* [INPUT DATA]
*** Begin section ***

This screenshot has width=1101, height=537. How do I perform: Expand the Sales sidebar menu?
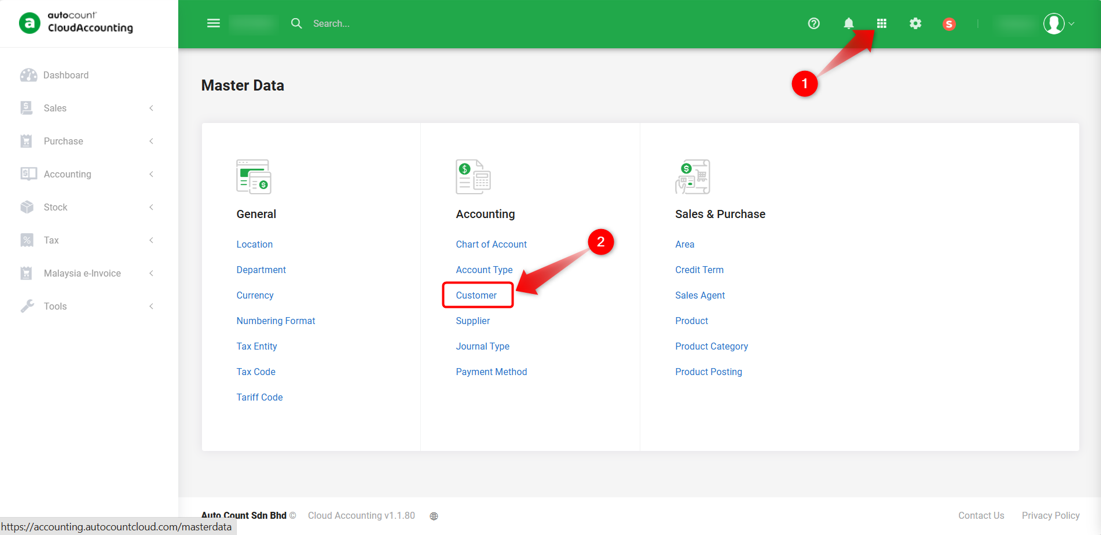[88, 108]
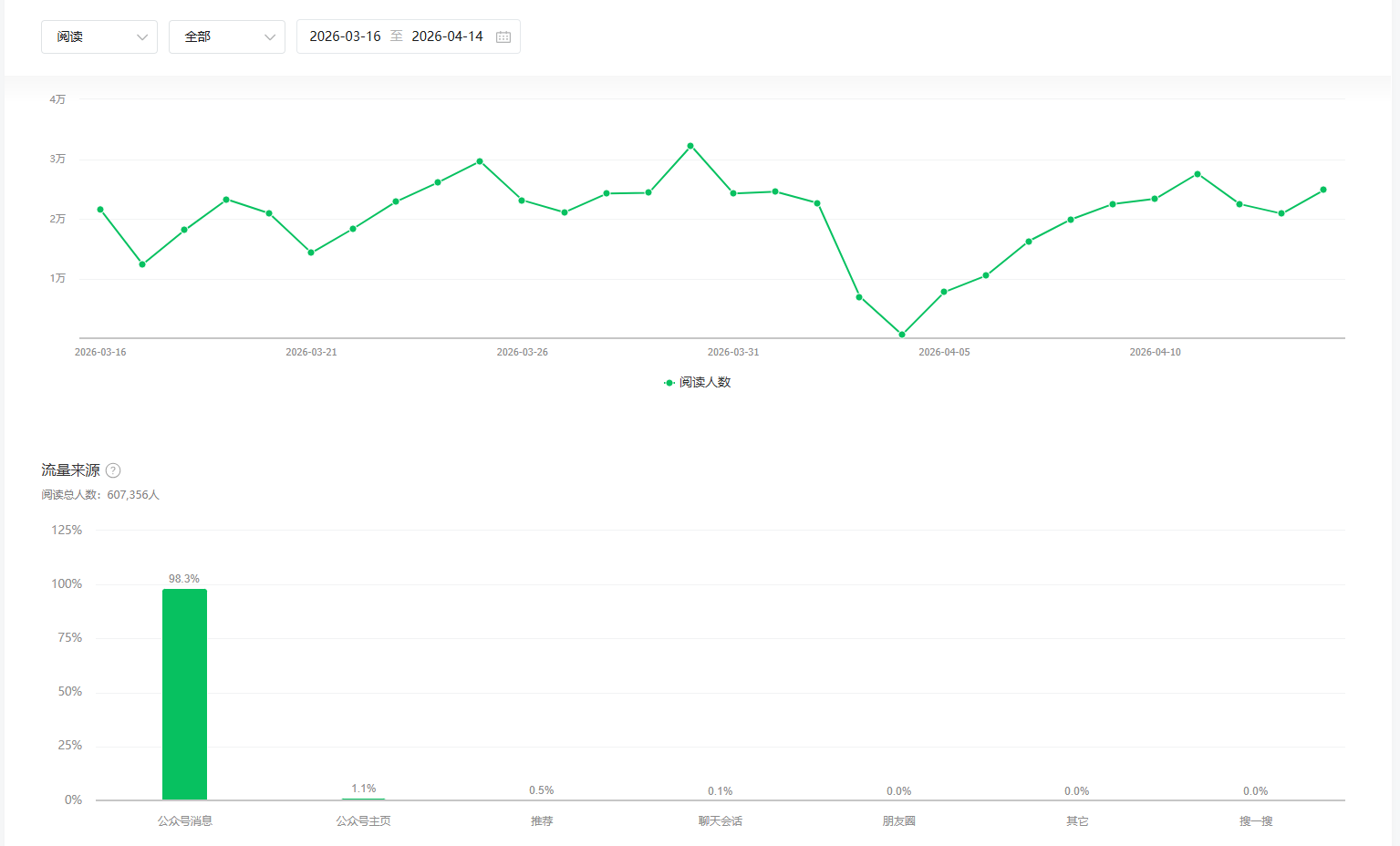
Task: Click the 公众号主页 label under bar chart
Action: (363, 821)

*** End section ***
*** Begin section ***

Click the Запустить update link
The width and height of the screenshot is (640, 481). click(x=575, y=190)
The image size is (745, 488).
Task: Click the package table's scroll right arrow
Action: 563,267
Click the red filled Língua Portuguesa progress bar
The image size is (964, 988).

*** End section ***
*** Begin section ***

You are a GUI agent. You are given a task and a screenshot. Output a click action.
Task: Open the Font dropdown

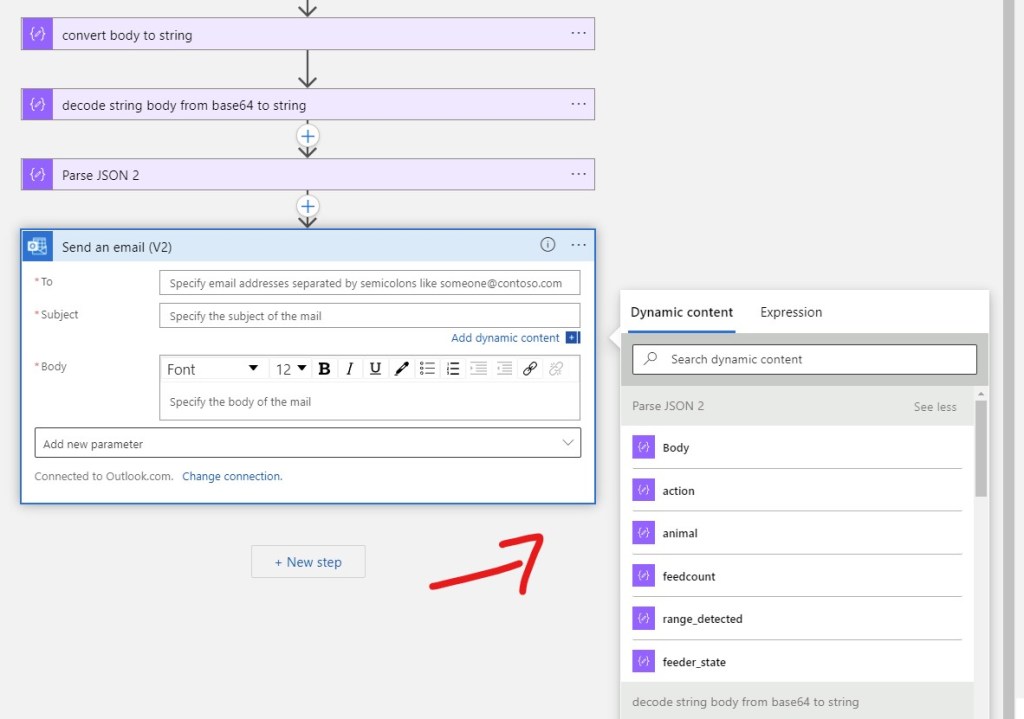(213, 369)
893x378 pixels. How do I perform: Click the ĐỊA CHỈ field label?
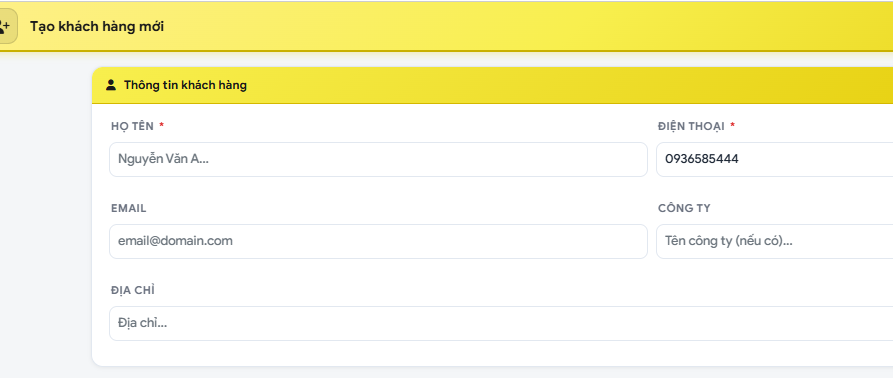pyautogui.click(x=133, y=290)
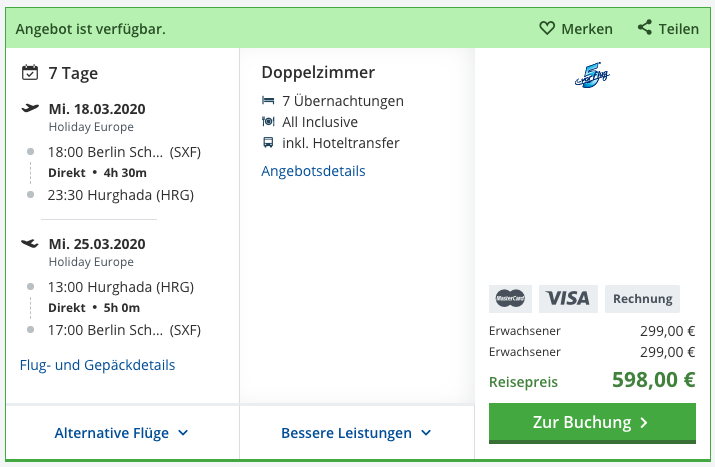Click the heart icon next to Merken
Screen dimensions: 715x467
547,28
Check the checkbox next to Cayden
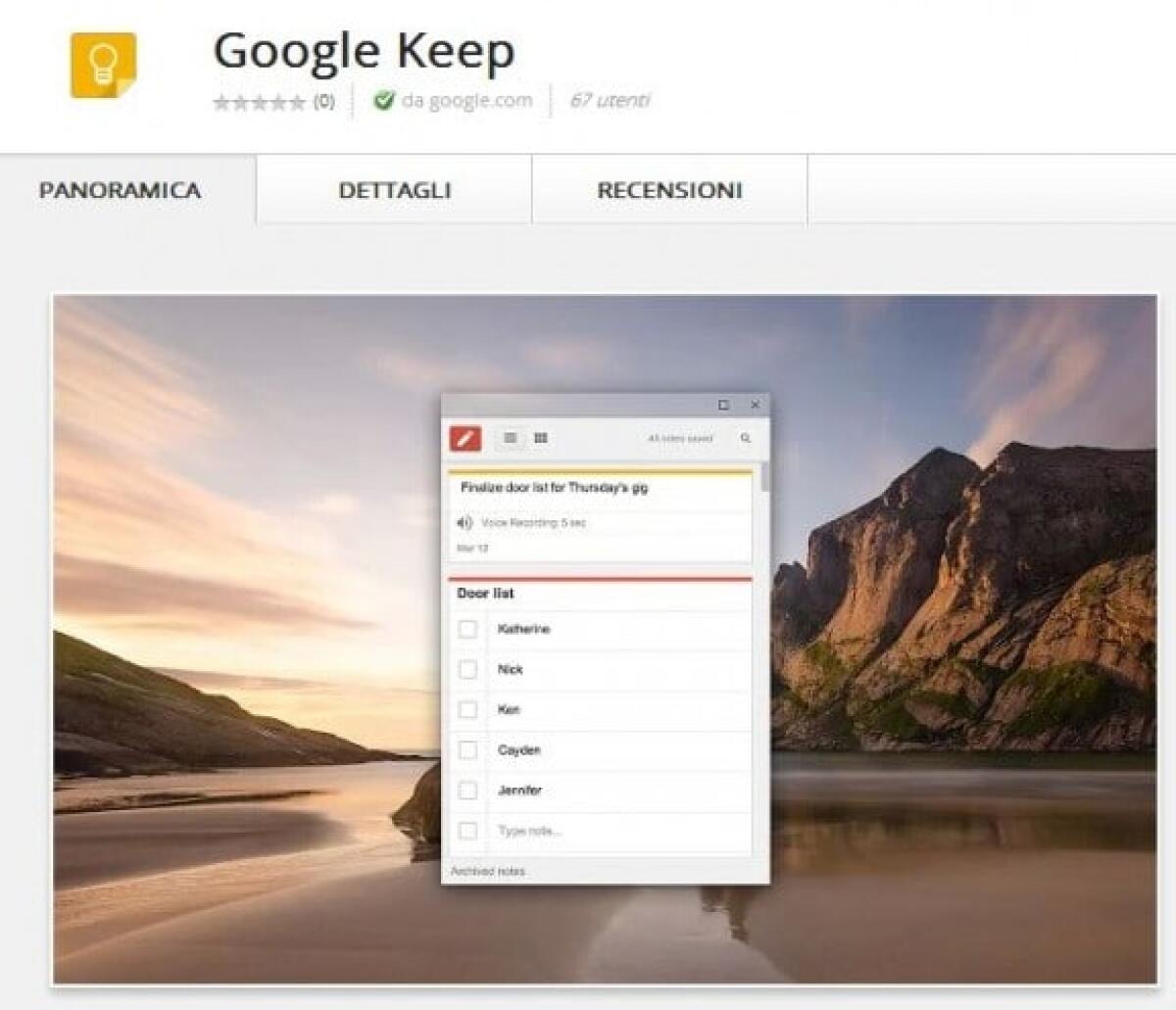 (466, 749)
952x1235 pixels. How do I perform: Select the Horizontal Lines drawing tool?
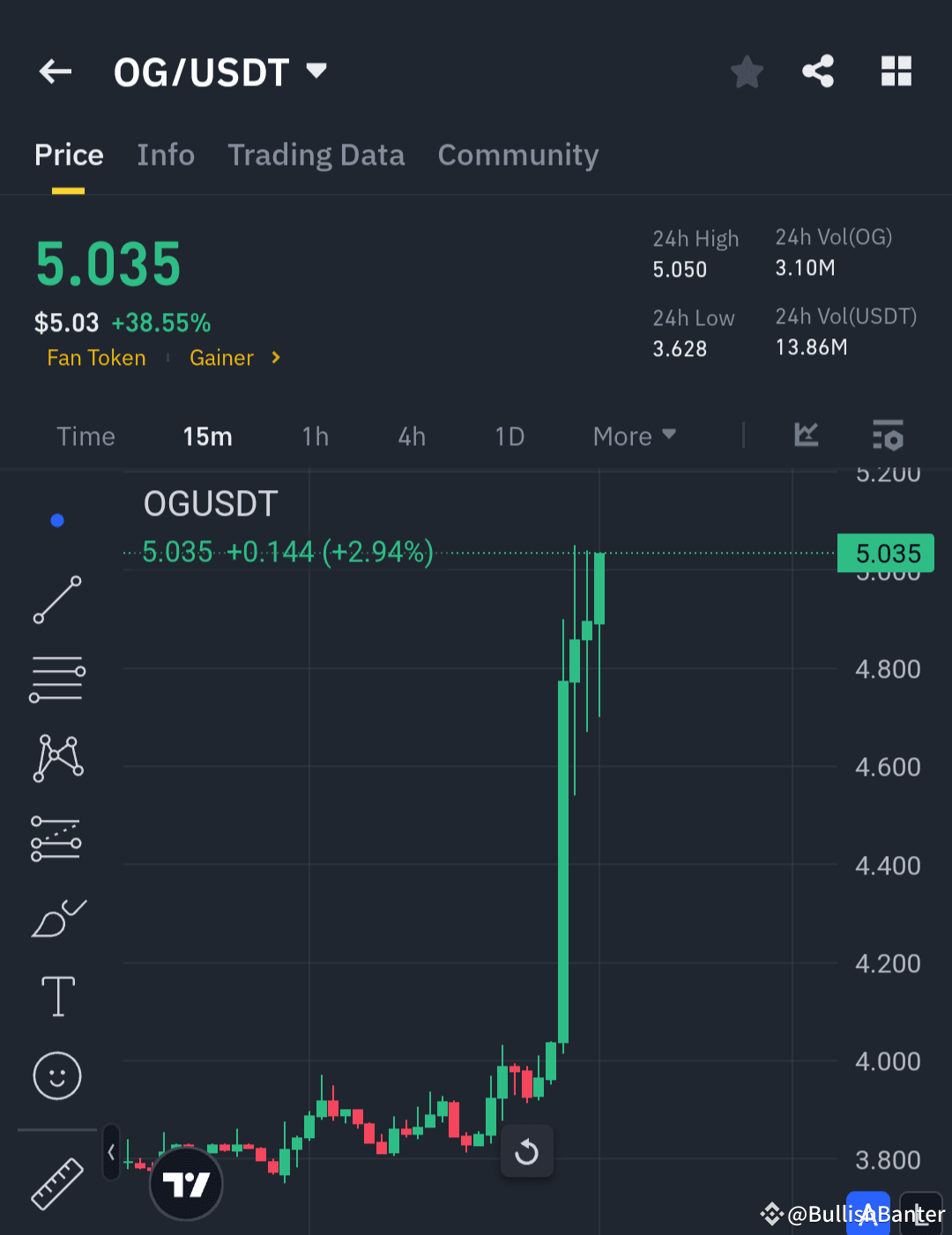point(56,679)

*** End section ***

* [TO DO]
Out of the material above, output word for word the line with "Click the Запустить update link", the line with "The image size is (964, 988).", and all lines between them, with nothing else.

* [REPLY]
Click the Запустить update link
The width and height of the screenshot is (640, 481). click(x=575, y=190)
The image size is (745, 488).
Task: Click the package table's scroll right arrow
Action: 563,267
Click the red filled Língua Portuguesa progress bar
The image size is (964, 988).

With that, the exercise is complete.